▸ **Texto fornecido**:
Sociedades alicerçadas em culturas orais, como as africanas, fizeram da
tradição oral patrimônio histórico, literário e filosófico, que sem rejeitar a
escrita defendem a preservação da prática da oralidade como sistema vivo,
eficaz, renovado e renovador da transmissão do conhecimento. (DUARTE,
2012, p. 11)
Ante esta perspectiva é possível destacar que a oralidade torna-se um ritual no
ato de contar e reverenciar as lembranças preservadas por aqueles que as vivenciaram e
por isso possuem propriedade para discursar acerca do episódio vivido, tornando
legítima sua narrativa. A palavra falada é sacralizada, de modo que as culturas orais
atribuem à fala a classificação de pilar que sustenta os valores e crenças através da
transmissão do conhecimento. A partir da oralidade, a história se propaga e alcança
patamares antes nunca imaginados, sendo perpassada entre a linhagem familiar e
comunitária, assim como “aquele que toca o tambor não sabe aonde o som chegará4”.
Fotografia no Candomblé:
A presença do registro fotográfico nos espaços das religiões de matriz africana é
concebida como elemento influente no processo de modernização pelo qual as religiões
estão a galgar desde o final do século XX e início do século XXI, ante a necessidade de
“modernizar suas práticas e crenças, uma vez que precisa se adaptar aos novos tempos
e, portanto, a novas expectativas e anseios dos praticantes.” (CAMPOS, 2011, p. 02)
Por meio do processo de modernização, rituais, eventos, vestimentas e aspectos físicos
dos terreiros são ressignificados, assim como o aprendizado dos fundamentos religiosos,
que passam a se fazer também pelo uso da escrita, áudio e fotografia, não limitando-se
apenas a oralidade, como antes.
A presença da fotografia dentro dos terreiros de Candomblé é um assunto em
discussão, pois algumas casas permitem o uso, outras não. As que restringem o uso
fotográfico no ambiente religioso justificam o ato afirmando que o Candomblé é uma
religião iniciática e hierarquizada, cujo conhecimento é adquirido por meio da
transmissão oral e do envolvimento do fiel com os compromissos da religião, ao longo
do tempo. A não permissão da fotografia nos rituais é para que os detalhes não sejam
revelados, por mais que ingênua a fotografia possa parecer, pois podem fornecer
condições para que alguma pessoa, de terreiro ou não, decifre os procedimentos que
devem, em tese, passar por uma trajetória de ensinamento oral, observação e convívio.
Por outro lado, com o advento da modernidade, casas mais recentes permitem o
uso da fotografia, desde que solicitada permissão aos dirigentes locais5. Tal ato é
4 Provérbio africano. Domínio Público.
5 É o caso da Roça Oxaguiã Oxum Ipondá, fundada em 1992 e do Ilê Axé Boku Ibô Omo Opaoka,
fundado em 2010, ambas situadas na cidade de Recife-PE.

▸ **Itens extraídos**:
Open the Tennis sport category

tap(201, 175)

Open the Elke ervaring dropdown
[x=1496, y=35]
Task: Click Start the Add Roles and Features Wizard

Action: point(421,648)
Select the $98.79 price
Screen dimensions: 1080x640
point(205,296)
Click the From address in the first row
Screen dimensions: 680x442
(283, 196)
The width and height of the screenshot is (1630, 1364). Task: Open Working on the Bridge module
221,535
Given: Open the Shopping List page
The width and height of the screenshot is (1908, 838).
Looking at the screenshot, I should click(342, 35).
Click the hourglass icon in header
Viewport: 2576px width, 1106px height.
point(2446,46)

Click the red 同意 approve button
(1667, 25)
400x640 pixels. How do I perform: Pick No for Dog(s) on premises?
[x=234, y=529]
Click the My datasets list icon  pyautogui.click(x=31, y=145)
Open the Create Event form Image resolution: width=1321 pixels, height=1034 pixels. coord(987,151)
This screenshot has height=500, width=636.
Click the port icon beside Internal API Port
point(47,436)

▸ **O que fazer**:
[a] Extraia do texto sobre fotografia no Candomblé o trecho de "Por outro lado, com" até "africano. Domínio Público.".
[b] De acordo com o texto sobre fotografia no Candomblé, que condição as casas mais recentes impõem para permitir o uso da fotografia?
[c] Traduza para o inglês esta frase do texto sobre fotografia no Candomblé: "A presença da fotografia dentro dos terreiros de Candomblé é um assunto em discussão, pois algumas casas permitem o uso, outras não."

▸ **Lista de respostas**:
[a]
Por outro lado, com o advento da modernidade, casas mais recentes permitem o
uso da fotografia, desde que solicitada permissão aos dirigentes locais5. Tal ato é
4 Provérbio africano. Domínio Público.

[b] Que seja solicitada permissão aos dirigentes locais.

[c] The presence of photography inside Candomblé terreiros is a subject of debate, since some houses allow its use and others do not.